It is popularly thought and much asserted that the trigger for the house price crash of the early 1990s was rising unemployment.

Indeed, the Government, although with decreasing vigour of late, likes to point to the strong UK employment figures and suggest that these will help sustain residential property prices.

The trouble is the facts don't seem to support the argument. If we look at the data from that period we find, as my good friend Martin Hewes regularly reminds me, that the rise in unemployment came after house prices started to sink.

Here's a couple of graphs (HPI and unemployment - just left click on the link to open or right click to save) using the HBOS (Halifax) monthly house price figures and the LFS measure of unemployment - that's the one it's harder to fiddle.

So what are we to make of the data, assuming you accept them. As the graph of measured prices and unemployment shows, house prices peaked in May 1989 while unemployment bottomed in May 1990.

The other graph, house prices and unemployment compared to a year earlier, shows that on an annualised basis house price inflation went negative in March 1990, but unemployment didn't start rising on an annualised basis until August that year.

You could argue with some justification that the unemployment data will tend to lag, given the threat of redundancies and a cooling in the employment market will tend to precede events on the ground.
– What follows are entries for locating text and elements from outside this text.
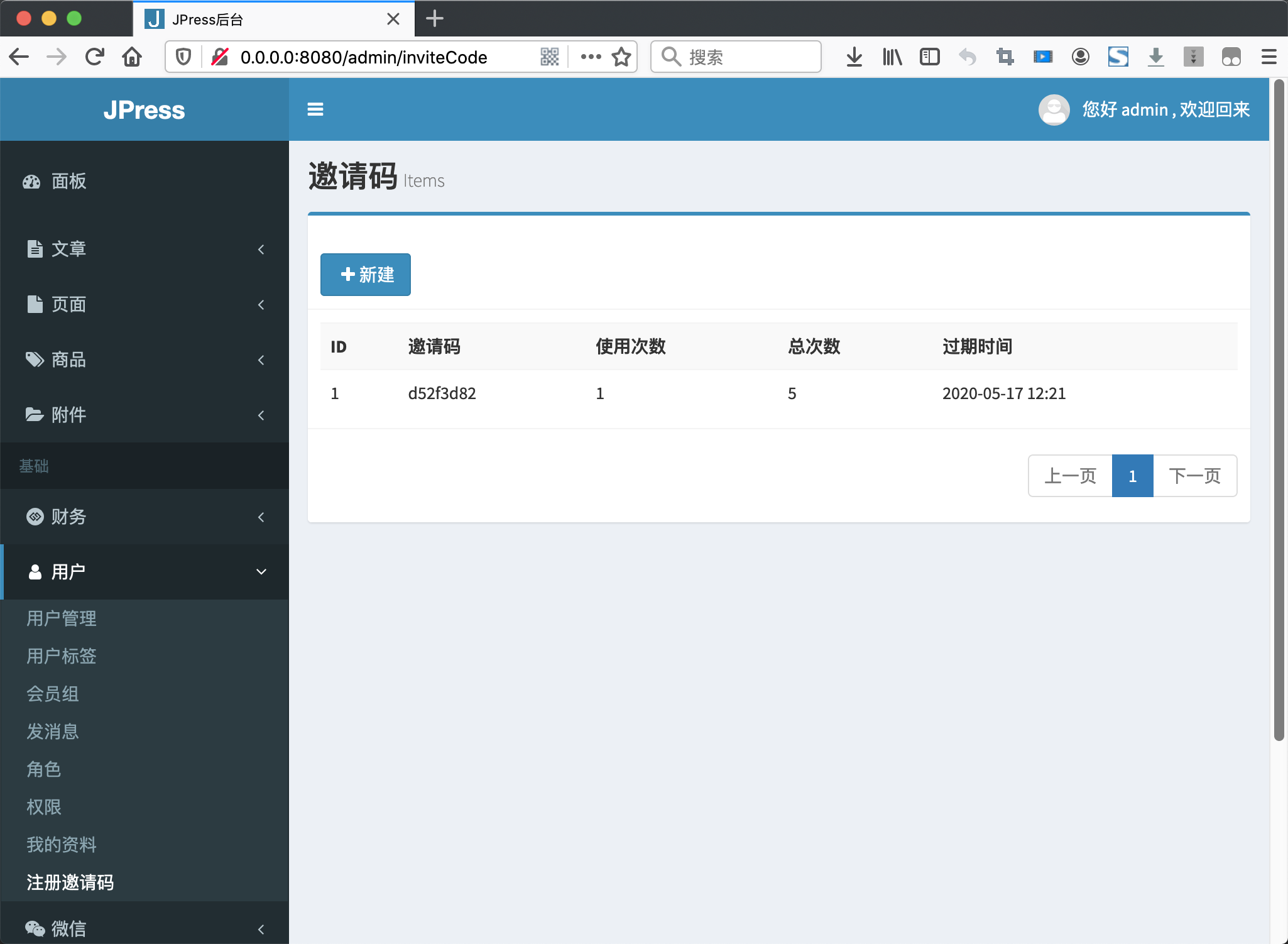The height and width of the screenshot is (944, 1288).
Task: Open the tracking protection shield icon
Action: (x=183, y=57)
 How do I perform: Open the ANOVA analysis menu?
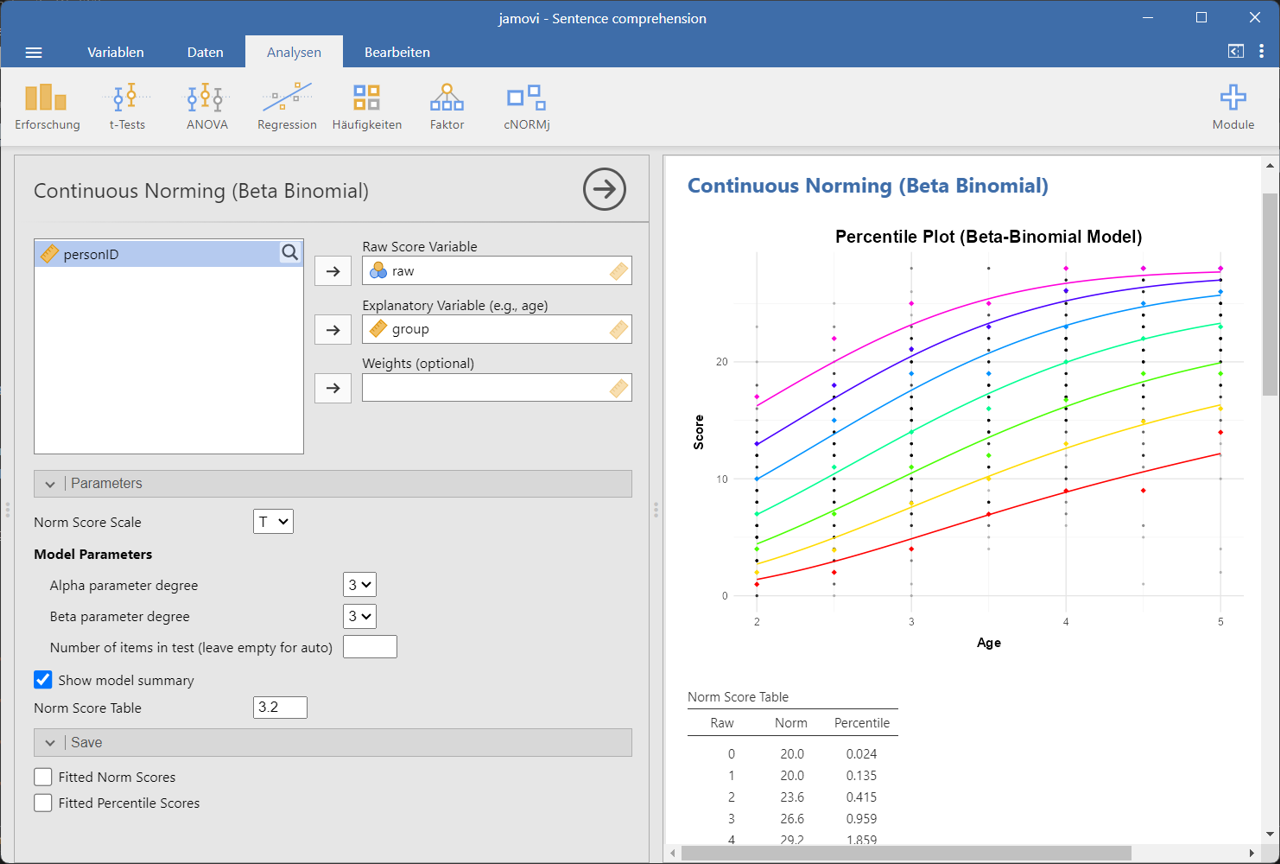206,107
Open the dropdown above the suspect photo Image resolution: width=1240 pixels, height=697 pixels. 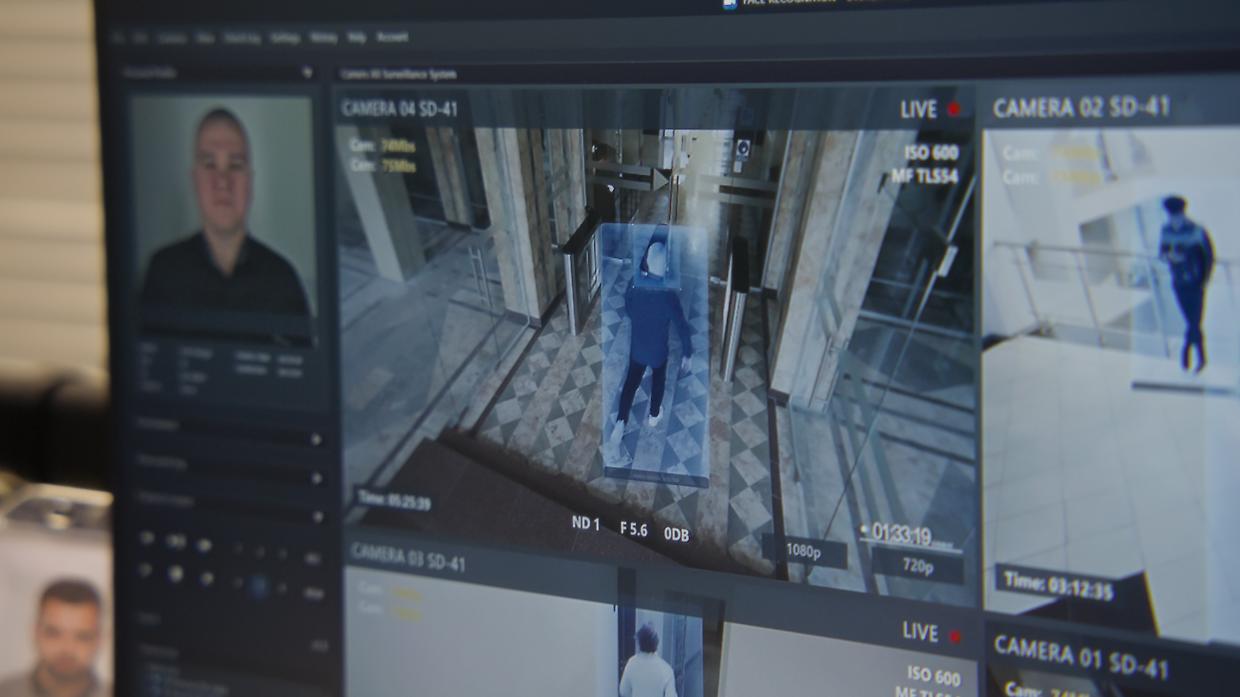(x=307, y=73)
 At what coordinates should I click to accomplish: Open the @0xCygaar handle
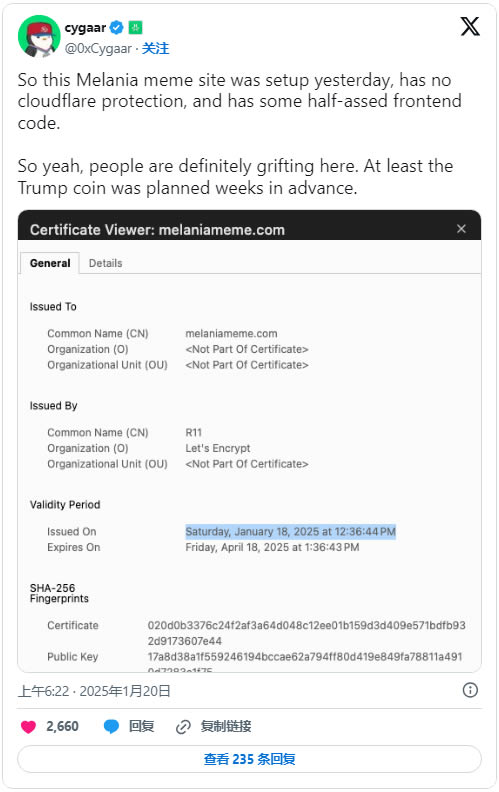pos(98,48)
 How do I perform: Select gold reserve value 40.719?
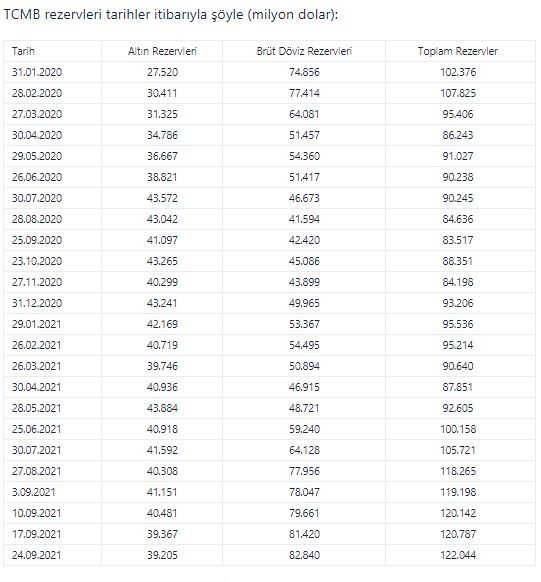click(162, 345)
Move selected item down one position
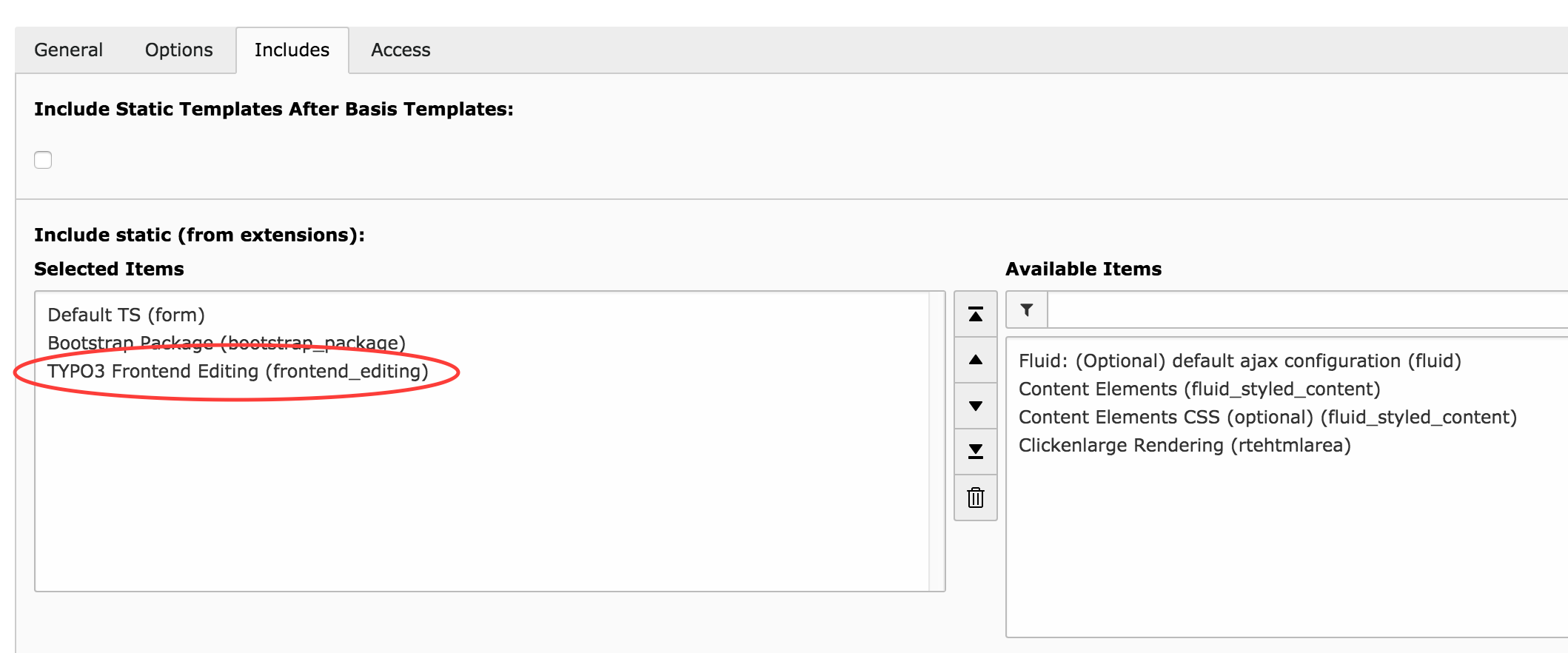This screenshot has height=653, width=1568. (x=976, y=406)
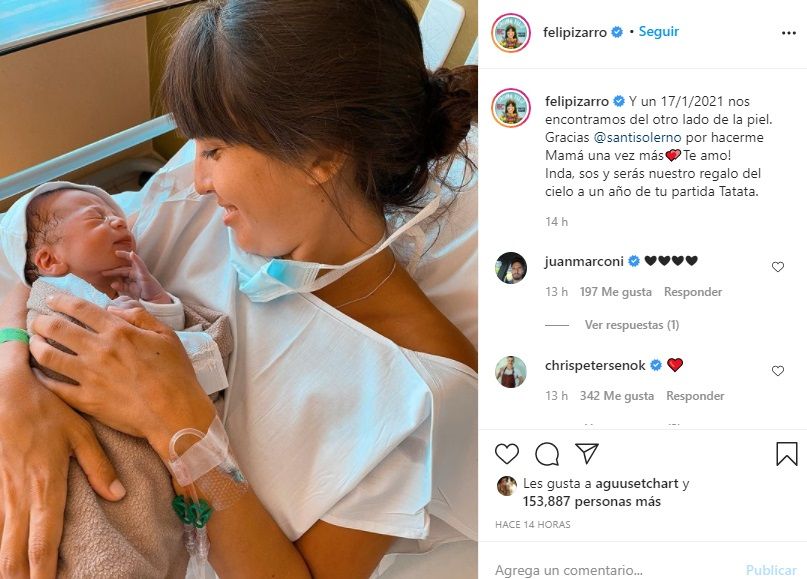Like juanmarconi's comment

(x=778, y=267)
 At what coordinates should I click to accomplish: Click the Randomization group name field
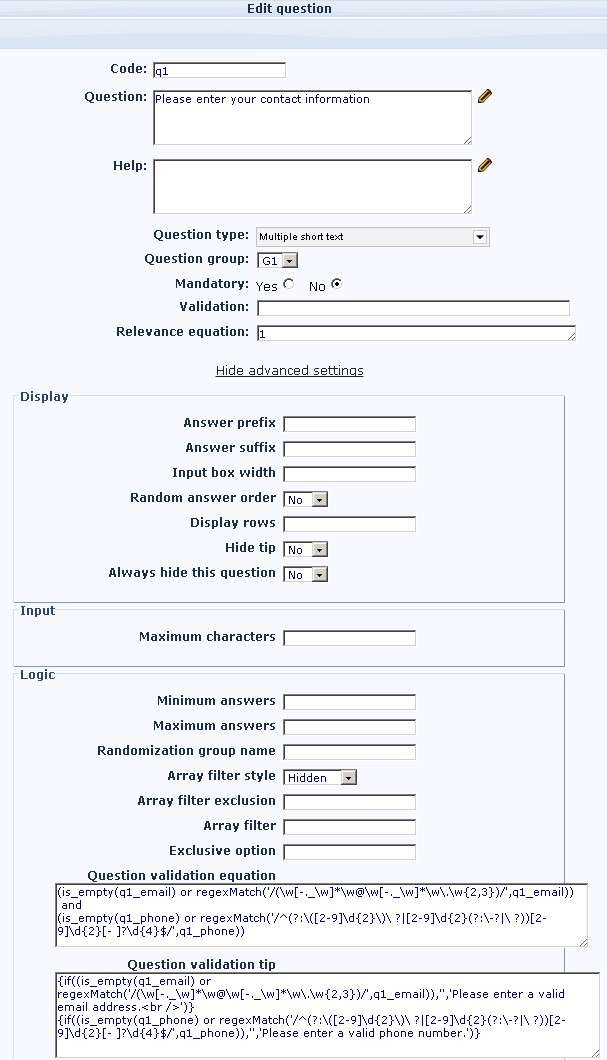pyautogui.click(x=349, y=752)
But the idea that the signal is so strong a year ahead of rising unemployment that it causes the housing market to go into reverse is a touch difficult to accept.

Could it be that it was falling house prices that actually caused unemployment to rise?

The point is a causal link is hard to stand up, although you would have a stronger case arguing that falling unemployment can lead to rising house prices. As the data show unemployment peaked in Jan 1993, but it was not until July 1995 that house prices finally bottomed out.